*STUDY TEXT*:

===

Your pictures are beautiful as usual...you are a wonderful gardener. I have never seen yellow daylilies like yours...they are unusual. And in your 4th picture, it looks like you are about to have a tornado in the background.

WendyAs said...[Reply]

Kerri,
The lupin pictures reminded me of BC Canada (Vancouver Island). Thanks for that little bit of spring.

Kerri said...[Reply]

Yes Sandy (AIP), the tulip bulbs are still there on the edge, just to the right and a bit below the lupins in picture number 8.
That's probably a rain cloud in the background of pic #4. We had so much rain for a couple of weeks. We awoke to rain pouring down yesterday morning too, but it cleared into a beautiful warm sunny day.
Those yellow daylilies have an unusually small flower for daylilies.
Thanks for the lovely compliment.
Wendy, thanks for visiting. I'd love to see Vancouver Island!

David (Snappy) said...[Reply]

Love the lupines and columbines.Very english cottage garden look!i struggle to post a few pics when i take loads..

TJ said...[Reply]

...as always...lovely!!!
:-D

Carole Burant said...[Reply]

Such beautiful flowers and colours and the pictures you take of them are so very clear and vivid. I saw my first wild columbine a couple of years ago and regret not bringing some home to plant in my flowerbed!

Susie said...[Reply]

Kerri,
Your garden looks spectacular. And thank you so much for sending some SUN our way. Such lovely warm sunshine for our daughter's graduation day.
I'll e-mail you soon..
{{hugs))
Susie

squire said...[Reply]

Thanks for the lovely pictures.

Charley "Apple" Grabowski said...[Reply]

Thanks for the lupine pictures. My seeds are just starting to sprout. Mt sister just gave me some columbine today. I wish I'd looked at the pictures before I planted it, I didn't realize that it got that big! My yellow lilies haven't sent up any flower shoots yet. I love the verbascum, I'll have to see who in the garden club has some!

HORIZON said...[Reply]

Kerri,
You must get just the right amount of rain and sunshine- so green where you live and also very colourful. I love the mix you have placed together and think that the wild columbine is beautiful.
Enjoy. :)

Anonymous said...[Reply]

I think we call columbines aquilegia here in the UK. They are one of my favourites ;)

===

Pixel-coordinate grounding data
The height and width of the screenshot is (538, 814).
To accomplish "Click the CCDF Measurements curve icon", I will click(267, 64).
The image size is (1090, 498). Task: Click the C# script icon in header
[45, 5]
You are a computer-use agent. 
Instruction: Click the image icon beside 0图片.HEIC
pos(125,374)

===

*PROBLEMS TO WORK ON*:
- 1) Copy the garden blog comments word for word, from "TJ said...[Reply]" to "daughter's graduation day.".
- 2) Carry on the garden blog comments by writing what comes after the last comment shown.

*EXERCISE RESULTS*:
- 1)
TJ said...[Reply]

...as always...lovely!!!
:-D

Carole Burant said...[Reply]

Such beautiful flowers and colours and the pictures you take of them are so very clear and vivid. I saw my first wild columbine a couple of years ago and regret not bringing some home to plant in my flowerbed!

Susie said...[Reply]

Kerri,
Your garden looks spectacular. And thank you so much for sending some SUN our way. Such lovely warm sunshine for our daughter's graduation day.

- 2)
Sigruns German Garden said...[Reply]

Aquilegia is the botiac name, all over the world! Great photos, Kerri. Some years ago I have had Lupines, but in the moment not. But a lot of aquilegia and hemerocallis.

Sigrun

Reflection Through The Seasons said...[Reply]

Kerri.....
Beautiful photographs of beautiful flowers, isn’t everything simply perfect right now, I love it all. What a terrific show of lupins you photographed.
Mid summer day tomorrow, I can’t believe how quickly the year has flown. Marion

clairesgarden said...[Reply]

those are just lovely flowers and lovely colours. organising one flower to follow another is my downfall too. usually jsut after all the spring flowers I get busy with starting vegetables and the flowers are neglected.

Marlene Depler said...[Reply]

I love the beautiful spikes of the lupines. My granddaughter has a a book about the "lupine lady."

Several years ago I planted a pink lupine in a narrow bed next to my daylilies. It died one winter. But then low and behold, across the walk in my rose bed, a lupine came up! Must have seeded itself from the one I had planted. It is purple! I have left this lupine in my rose garden. Who knows it may seed itself and hop back across into the original bed.

kylieps said...[Reply]

Hi Mum!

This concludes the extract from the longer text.